これらの症状は顎関節の炎症や顎関節を動かす筋肉の過度緊張で起こります。例えば顎を閉じる筋肉が過緊張すると顎が開かなくなり、開口動作に痛みを伴うようになります。
雑音は顎関節のダメージによってできた傷跡が原因していたり、関節円盤という軟骨のクッションのお障りの悪さが原因しています。
顎関節症の相談で一番多いのが「顎が開かない」というご相談です。

なんですが…

先日、「顎が閉じない!!」という患者さんがいらっしゃいました。
実はこれも顎関節症の症状の一つなんです。
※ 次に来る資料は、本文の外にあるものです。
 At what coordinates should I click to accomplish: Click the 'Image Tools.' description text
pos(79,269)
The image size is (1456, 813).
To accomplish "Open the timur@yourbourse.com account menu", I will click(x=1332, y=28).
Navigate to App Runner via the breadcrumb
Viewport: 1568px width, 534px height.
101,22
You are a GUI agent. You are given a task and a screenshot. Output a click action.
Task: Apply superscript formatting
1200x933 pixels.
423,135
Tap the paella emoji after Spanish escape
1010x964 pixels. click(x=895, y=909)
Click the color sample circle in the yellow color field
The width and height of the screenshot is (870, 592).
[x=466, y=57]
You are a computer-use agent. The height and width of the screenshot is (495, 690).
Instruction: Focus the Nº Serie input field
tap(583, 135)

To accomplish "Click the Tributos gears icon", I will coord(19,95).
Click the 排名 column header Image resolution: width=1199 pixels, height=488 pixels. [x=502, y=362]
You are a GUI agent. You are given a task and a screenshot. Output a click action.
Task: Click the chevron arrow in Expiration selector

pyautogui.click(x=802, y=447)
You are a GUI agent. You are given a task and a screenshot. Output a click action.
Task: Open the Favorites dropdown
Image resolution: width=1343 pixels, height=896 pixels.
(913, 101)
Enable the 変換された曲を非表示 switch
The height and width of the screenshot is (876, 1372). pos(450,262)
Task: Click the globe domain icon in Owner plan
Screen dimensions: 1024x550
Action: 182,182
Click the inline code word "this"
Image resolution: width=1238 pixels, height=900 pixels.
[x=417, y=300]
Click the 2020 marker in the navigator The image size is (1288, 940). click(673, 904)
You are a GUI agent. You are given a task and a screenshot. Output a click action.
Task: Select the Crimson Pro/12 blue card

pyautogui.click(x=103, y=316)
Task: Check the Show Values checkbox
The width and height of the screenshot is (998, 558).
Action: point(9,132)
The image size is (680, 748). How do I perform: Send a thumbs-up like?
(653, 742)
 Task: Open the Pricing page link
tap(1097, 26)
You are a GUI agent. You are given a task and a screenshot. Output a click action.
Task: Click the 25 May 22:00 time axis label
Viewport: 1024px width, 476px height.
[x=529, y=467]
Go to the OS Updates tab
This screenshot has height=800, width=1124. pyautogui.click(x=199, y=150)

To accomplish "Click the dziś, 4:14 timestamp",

このケースでは外側翼突筋という筋肉の過緊張が犯人となります。

外側翼突筋

※翼突筋が見えるよう下顎骨(下あご)はスケルトンにしています

この外側翼突筋という筋肉は、顎を前に突き出すような動き(志村けんの「アイ~ン!」をご参照のこと)を担当する筋肉で、あんまり固く縮みこむと顎が閉じ切らなくなるんです。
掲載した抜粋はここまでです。